To get to the root of what good branding looks like, we have to understand what branding? Very simply, the promotion of a particular product or company by means of advertising and distinctive design.
Ad people love ads…But the rest of the world avoids them.
Whether that ad is a billboard, a flashing banner that screams “Buy Me!” or a self promotional piece of ad hoc thinly veiled as a press release (cough: not a story), consumers are getting smart, and ignoring or tuning out to much of what they see, hear, and read.
Today, branding is more than just a unique design on a bottle. Regardless of what age group you think your customers fit in: Millennials, Generation X, or Baby Boomers, they all want more than just a pretty bottle, they want a story.
BUYERS are more educated, aware, and eager to learn about what they are buying and making decisions not only before they visit the store, but are even researching your brand while at the store on their mobile devices.

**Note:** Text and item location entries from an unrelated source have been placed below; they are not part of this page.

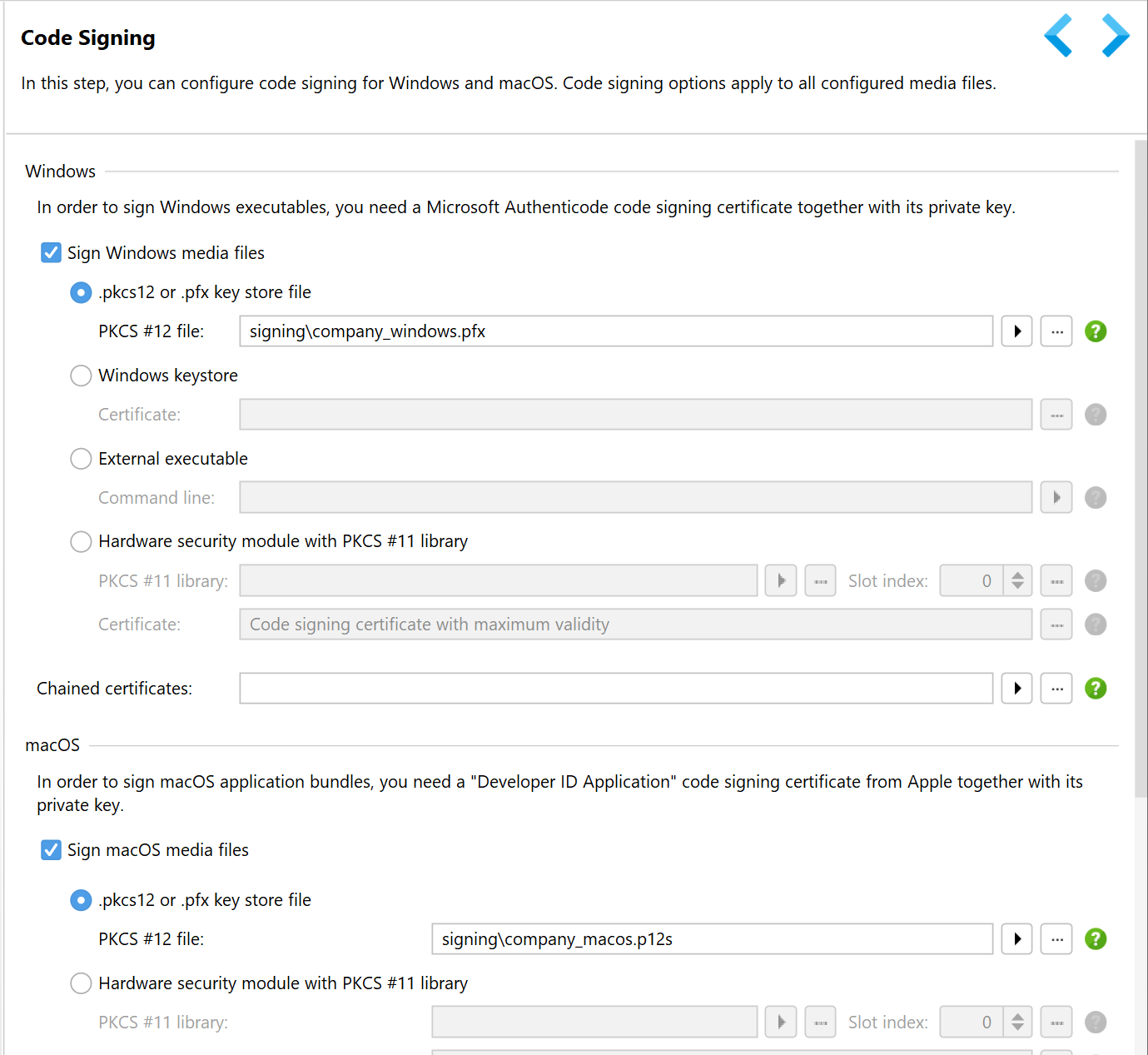Uncheck Sign Windows media files

(52, 253)
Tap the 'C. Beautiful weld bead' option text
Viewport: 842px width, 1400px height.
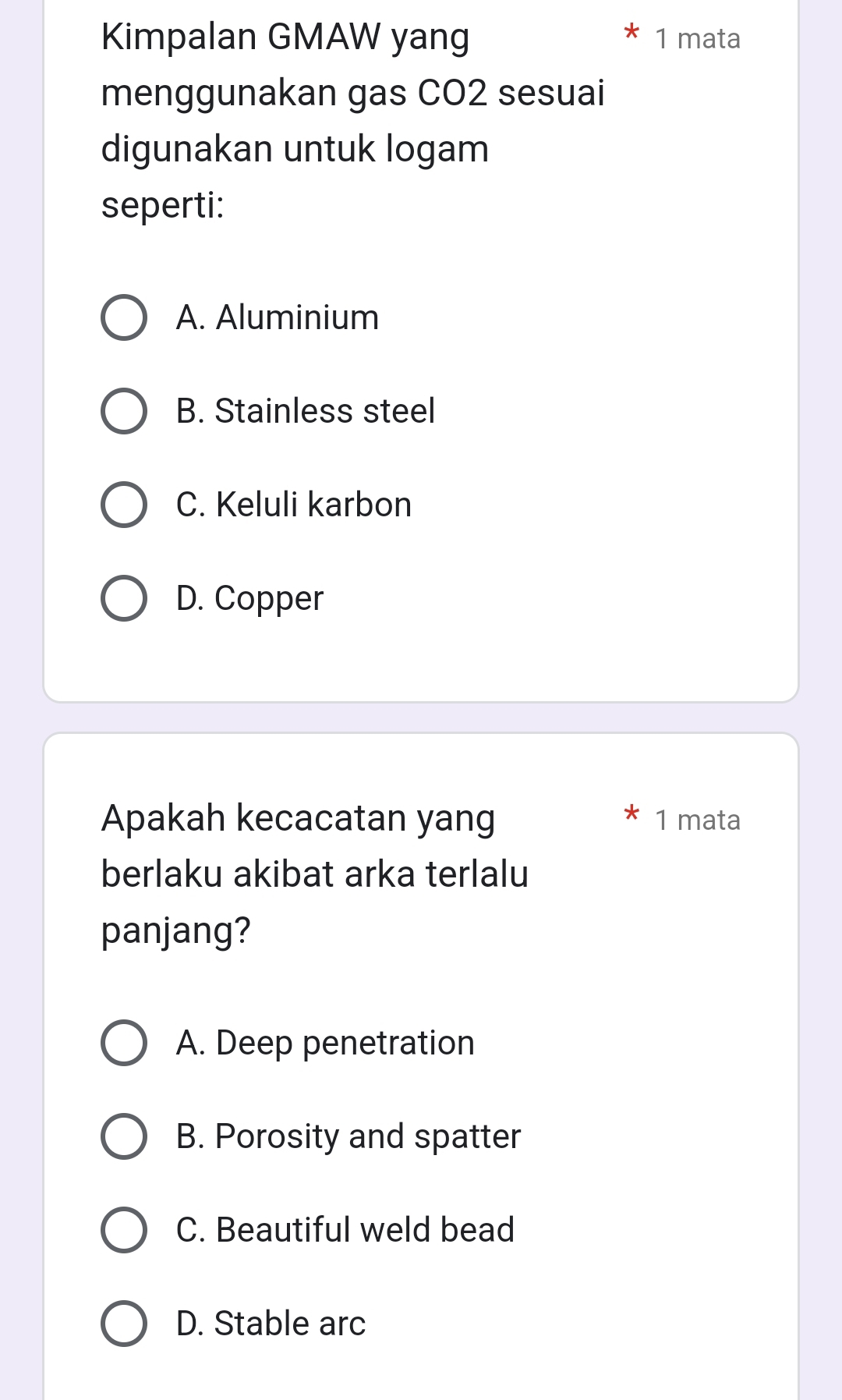(345, 1230)
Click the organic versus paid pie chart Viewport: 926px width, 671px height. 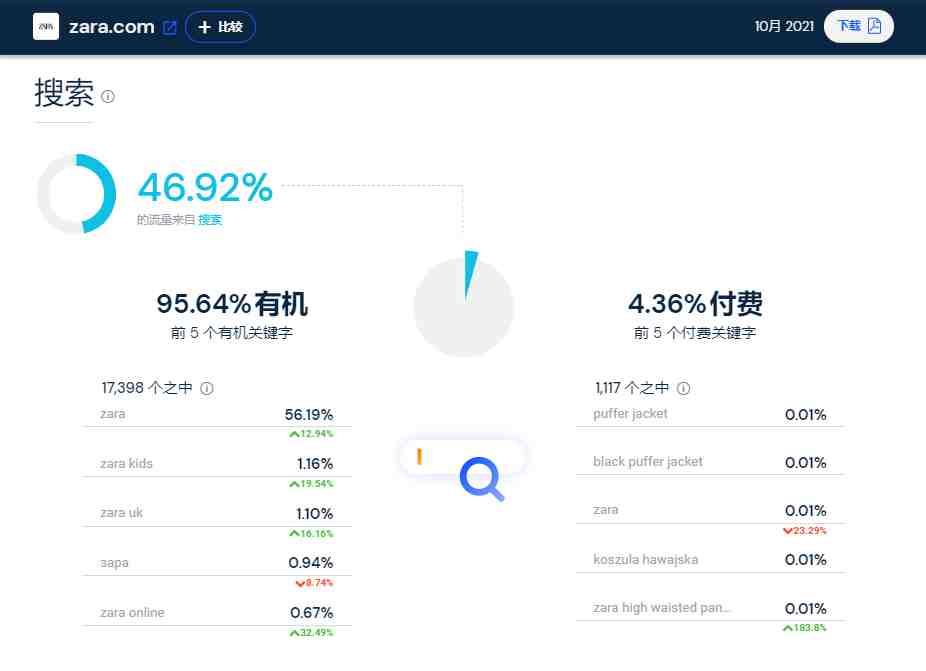tap(464, 306)
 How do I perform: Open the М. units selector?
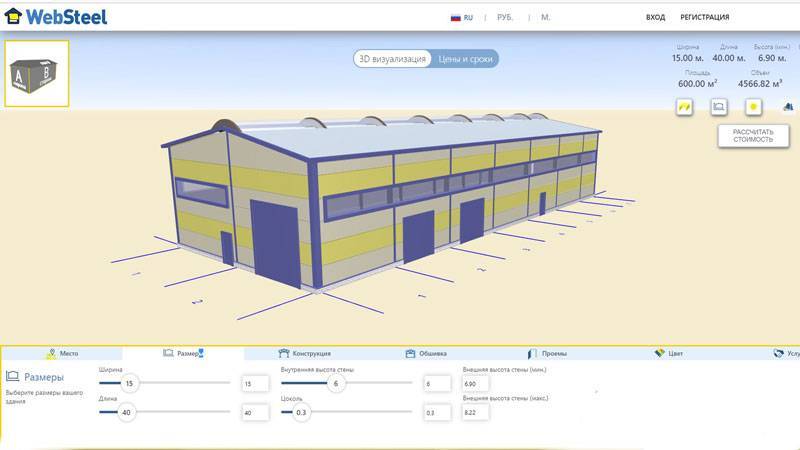coord(546,17)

It is more and more important that your business is developing more than just promotional materials and ads, but creating conversations along with content that benefits the consumer.
It is more and more important that your business is developing a conversation vs. spewing out promotional material, ads, or other content that really doesn’t benefit the consumer.
Content is king, but bad content is just ignored.
Four Steps To Creating Successful Branding Campaigns:
Step one: Determine your audience.
Who does your brand help, and why?
Step two: Create detailed profiles about their life.
Be honest with yourself, you product is not for everybody, and not everyone will be a fan from the beginning. It is important to identify your initial adopters, potential brand ambassadors, and loyal customer and develop your brands voice to match their day to day, their likes, dislikes, and what matters to them.
Step three: Start a dialog on the appropriate platforms.
Once you have identified YOUR appropriate audience and understand their likes, identify where they congregate, what they are reading, what websites they frequent and find out if you can guest blog, contribute a story, or at least comment in an educational and appropriate fashion.
Step four: Be useful, helpful, and relevant.
Make sure what you write/share is educational and helpful to those in the audience listening and reading. Approximately 75% of any website are spectators and are just there to read, it’s your job to make sure they like what you are offering them. Don’t just talk about yourself, your business, tweet your specials, and ignore conversations happening about your brand on the web, or worse, customers asking for help.
Remember: Give (first), and ye’ shall receive!